I have built both my garden shed and the chicken run out second hand materials found as hard waste. It took time as you are not working with standard materials and this will seem odd to many when you can just duck down to the store and buy a tin shed and put it up pretty quickly. In a lot of countries what I have built from is better than what many people have to build their homes.
I saw a show on a refugee camp and one of the things that really struck me was the bucket repairer. A plastic bucket here in Australia cost me about 40 seconds of earning time. If they break most people here would just throw them out. But this guy reworked them and repaired them and kept parts to repair another. Given the embodied energy in the item yet again the third world through necessity is doing what the rest of us should be doing by default.
This is not for everyone and it will be a long time before most Australians are forced to do it by cost (and I hope we never really get there as by that stage the already dire situation for the guy repairing buckets is going to be terminal) but it is something we should be doing as we have the greatest impact on the planet through our profligate and stupidly wasteful ways.
Perhaps a better way for us in the first world is to use our wealth to purchase items that last longer and are more ethical and really show the value of that embodied energy and resources. We purchased handmade Italian leather boots some time ago. Yes they were expensive but they have lasted through our daughter and now our son and looking like they will last should the plan of a third come to fruition and then go to friends or family. Put your value into that embodied energy and allow those not so wealthy in the world to do what they need to do to get by.
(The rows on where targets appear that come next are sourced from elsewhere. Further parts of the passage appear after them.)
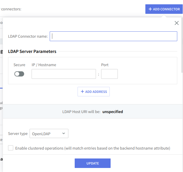Select the Port input box
Screen dimensions: 183x172
point(109,74)
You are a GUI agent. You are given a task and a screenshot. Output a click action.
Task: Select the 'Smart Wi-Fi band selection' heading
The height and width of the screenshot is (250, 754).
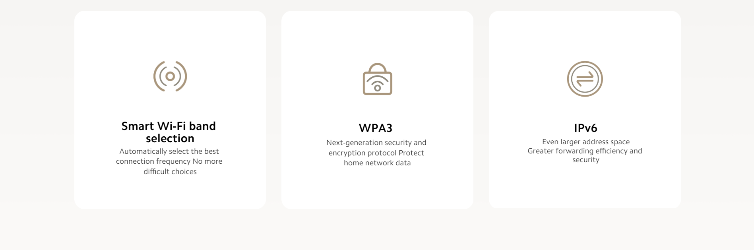[x=169, y=132]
At the end I was a bit surprised that we didn’t rush out and buy stuff. We didn’t seem to need to. Yes A. bought some clothes but that more to do with a giant growing baby and a wedding we had to attend than just shopping withdrawal symptoms.
So where to from here?
I enjoyed it and would like to do this for a quarter next time and see how it goes but it will require careful negotiation at the end of the day I am in a family and a relationship and forcing your own views on people is just being a zealot and that does not help change anything.
What I can do is to work on myself and fixing that up first. I am not sure if I will ever get to the point of my neighbor who would not spend by his own accounting more than 10% of his wage on new stuff and I will most certainly never ever get to the guy who repairs buckets but as I play peekaboo and chasey with my son in between writing this post I am reminded that is what I personally have many reasons to try.